**Records supplied**:
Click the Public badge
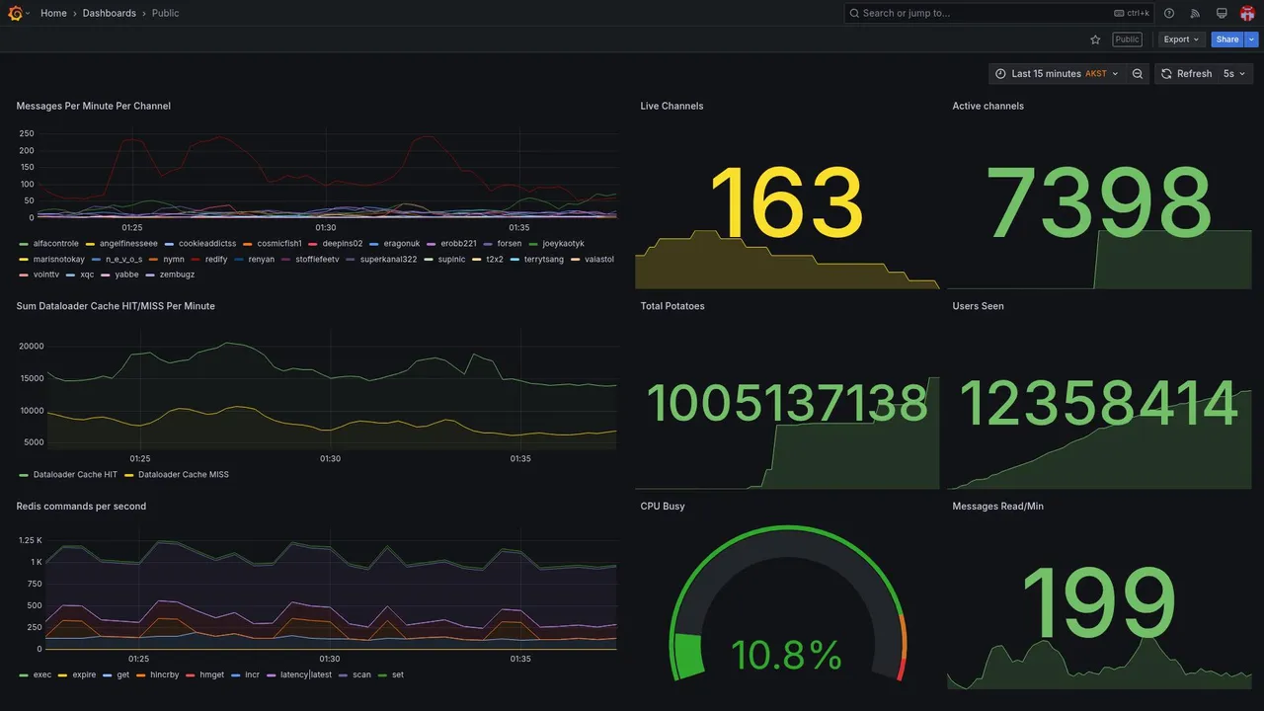 click(x=1127, y=40)
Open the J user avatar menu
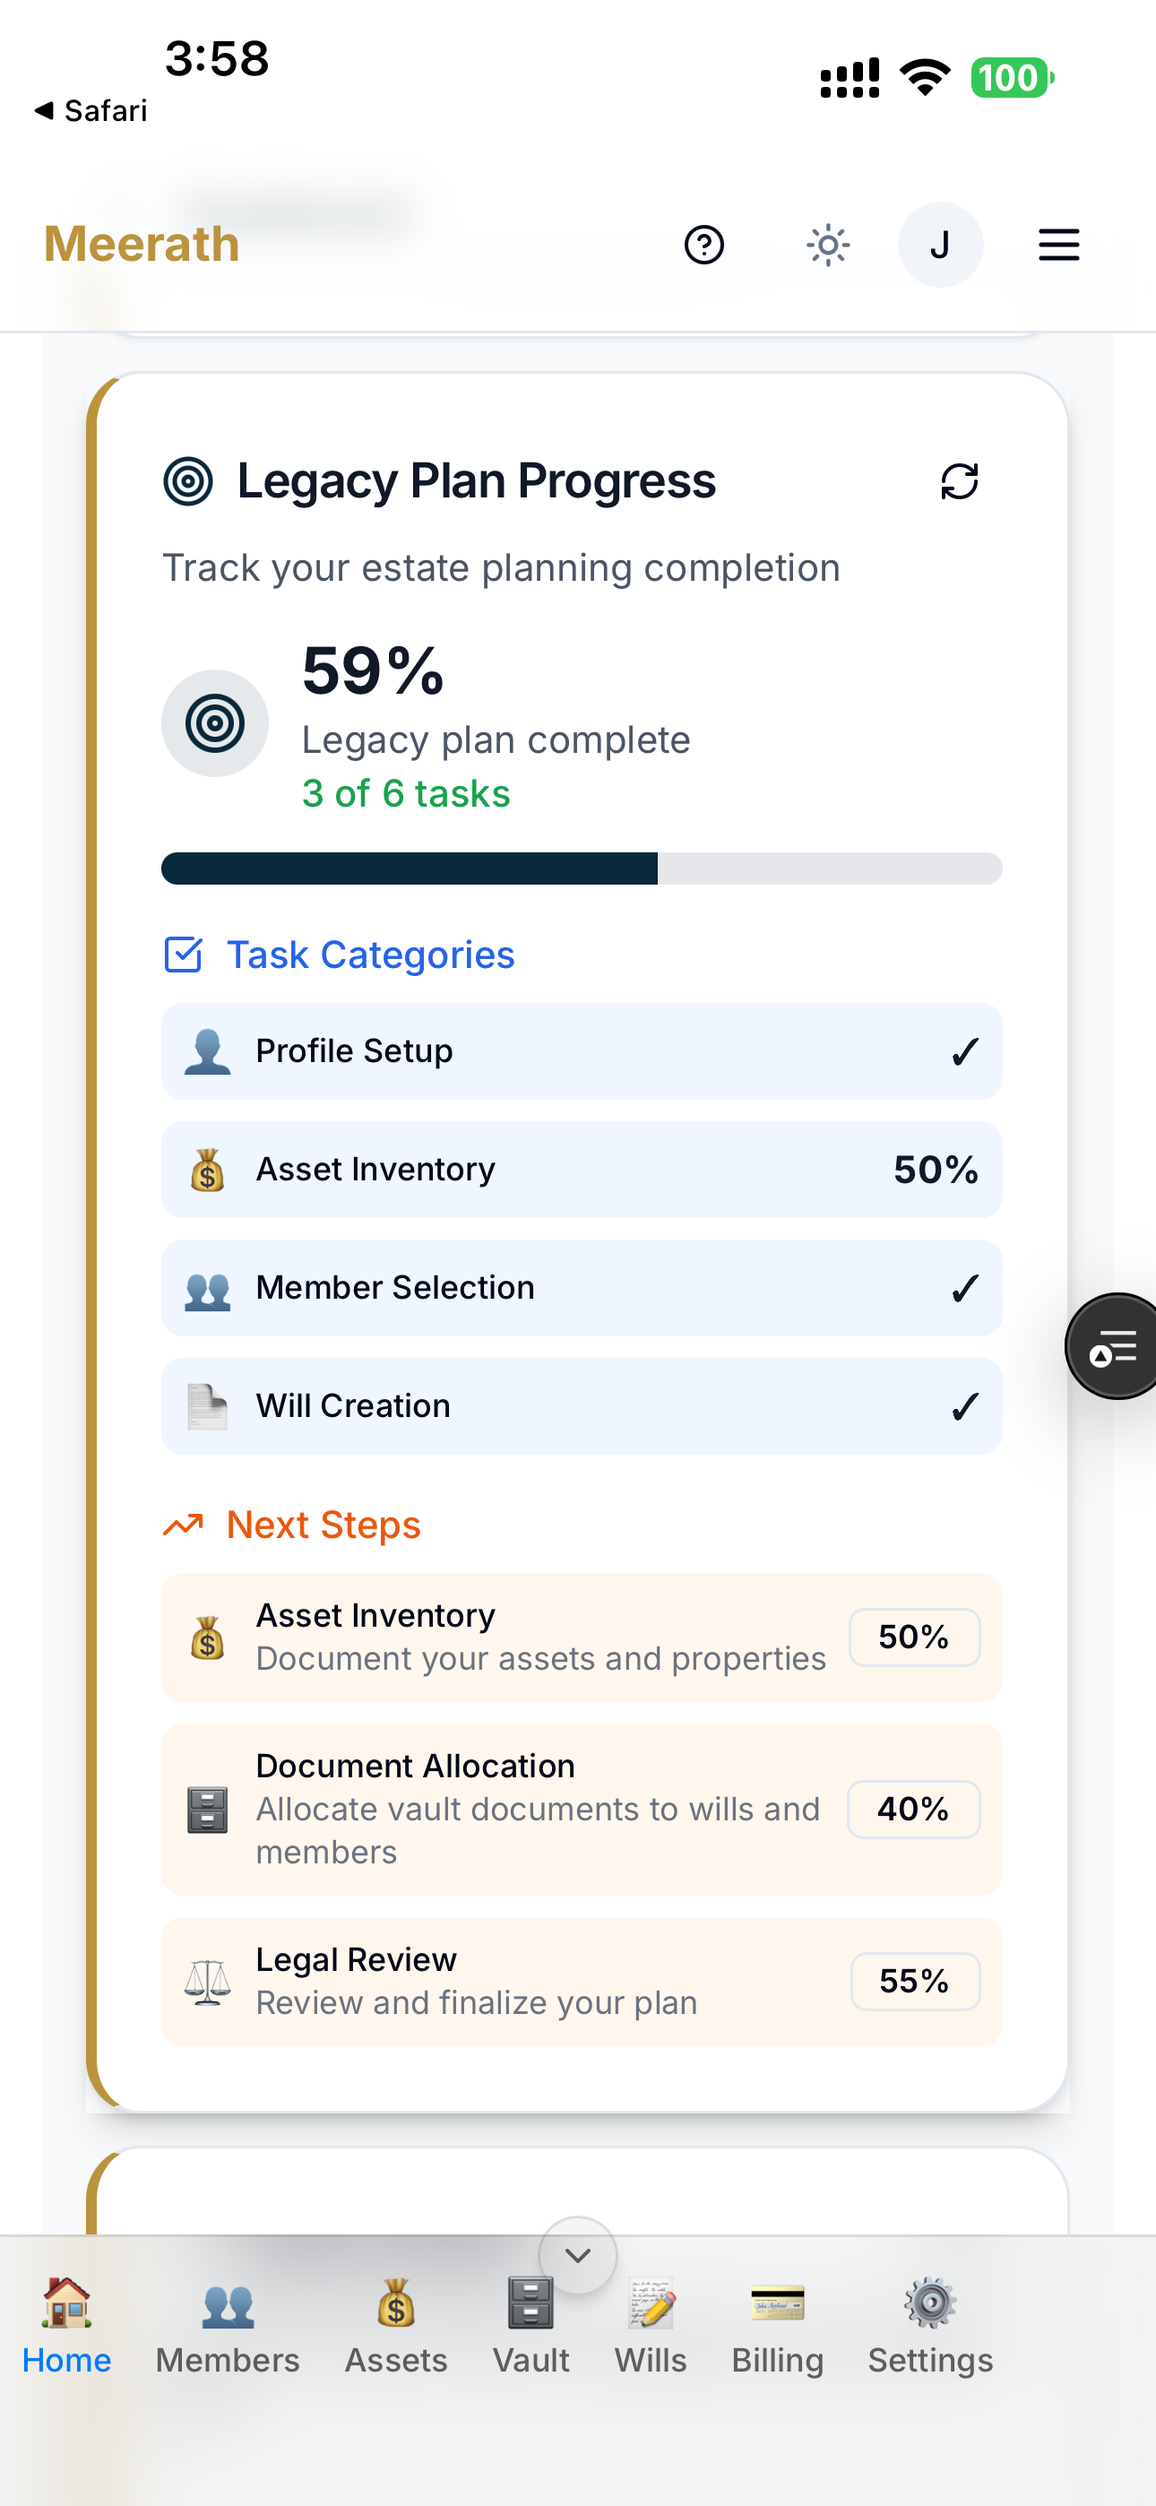This screenshot has width=1156, height=2506. tap(940, 244)
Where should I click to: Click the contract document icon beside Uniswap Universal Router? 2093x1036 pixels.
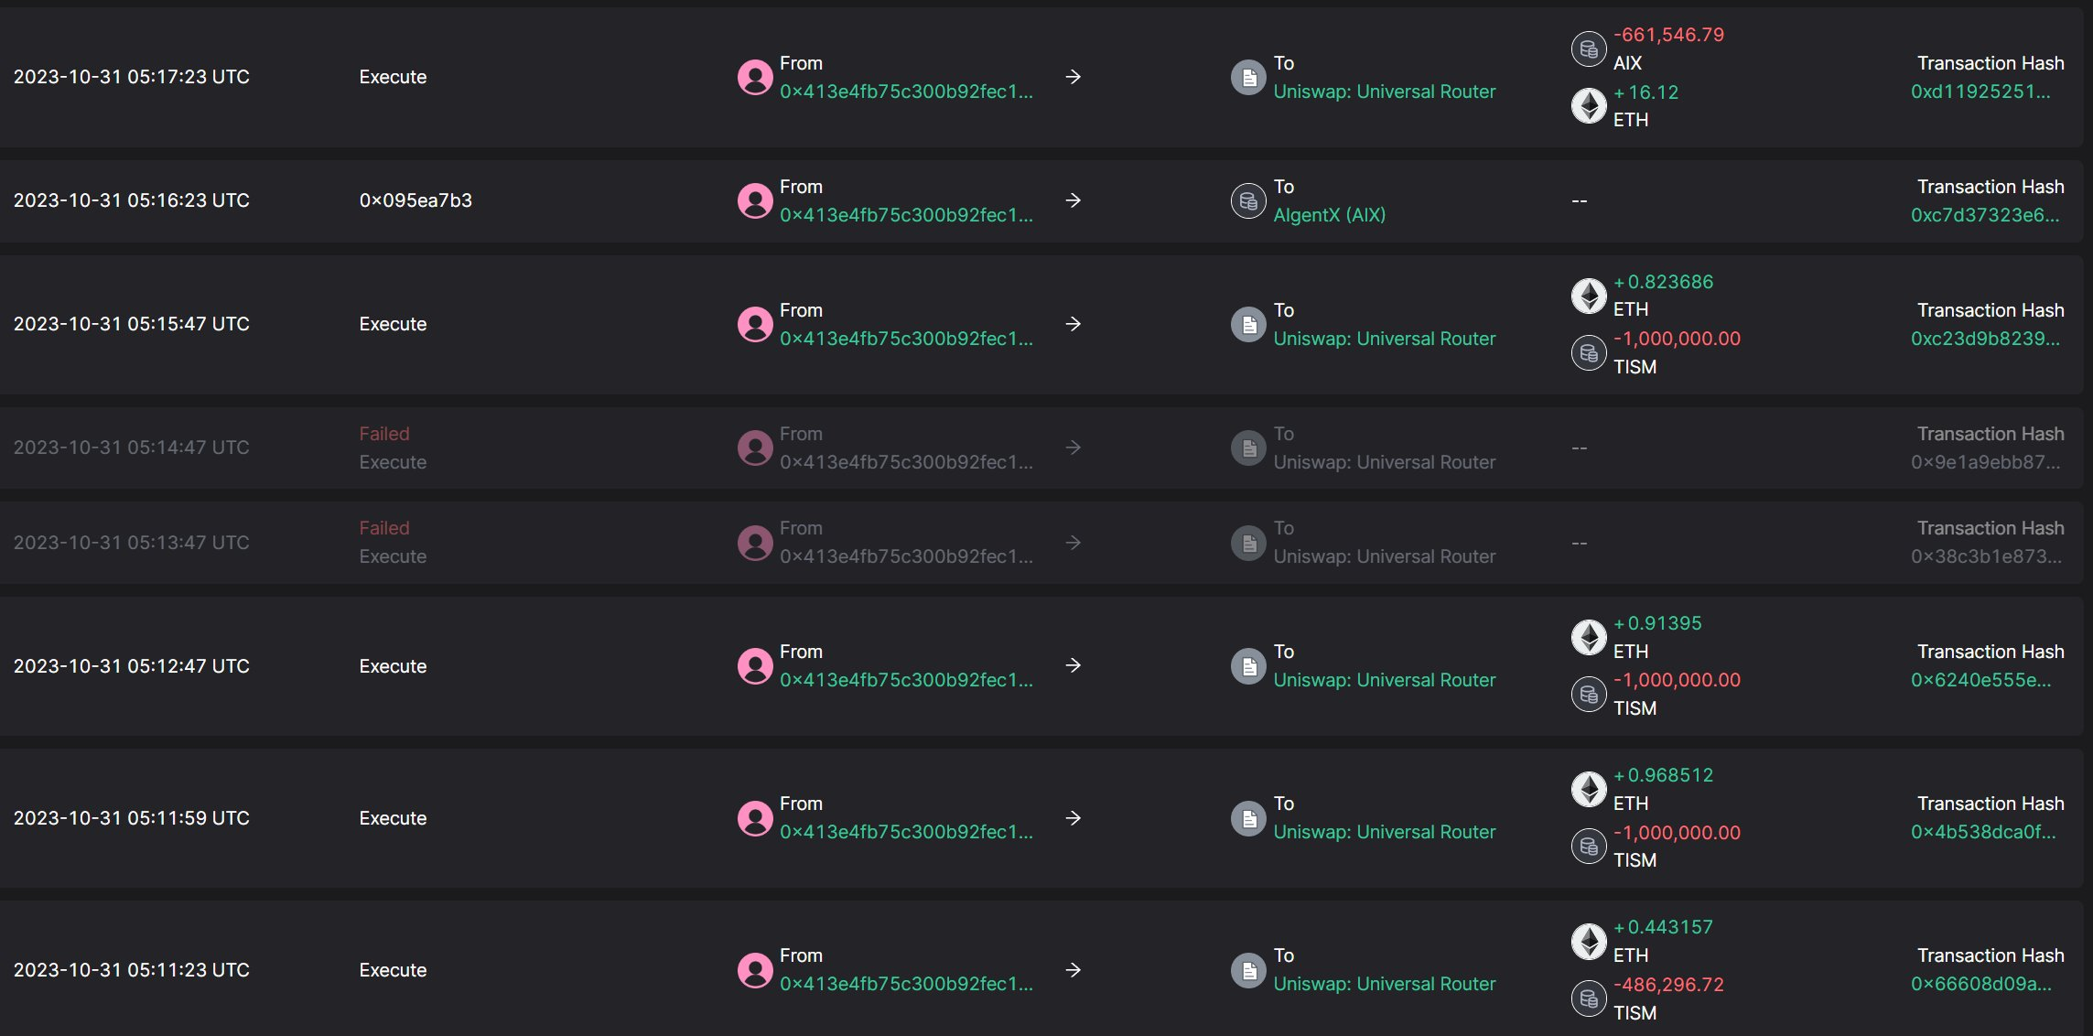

**Task objective**: Drop the images and transcribe the entries above exactly.

**Response for this exercise**:
Click the Public badge
 click(x=1127, y=40)
Open the J user avatar menu
This screenshot has width=1156, height=2506. tap(940, 244)
Where should I click to: Click the contract document icon beside Uniswap Universal Router? 2093x1036 pixels.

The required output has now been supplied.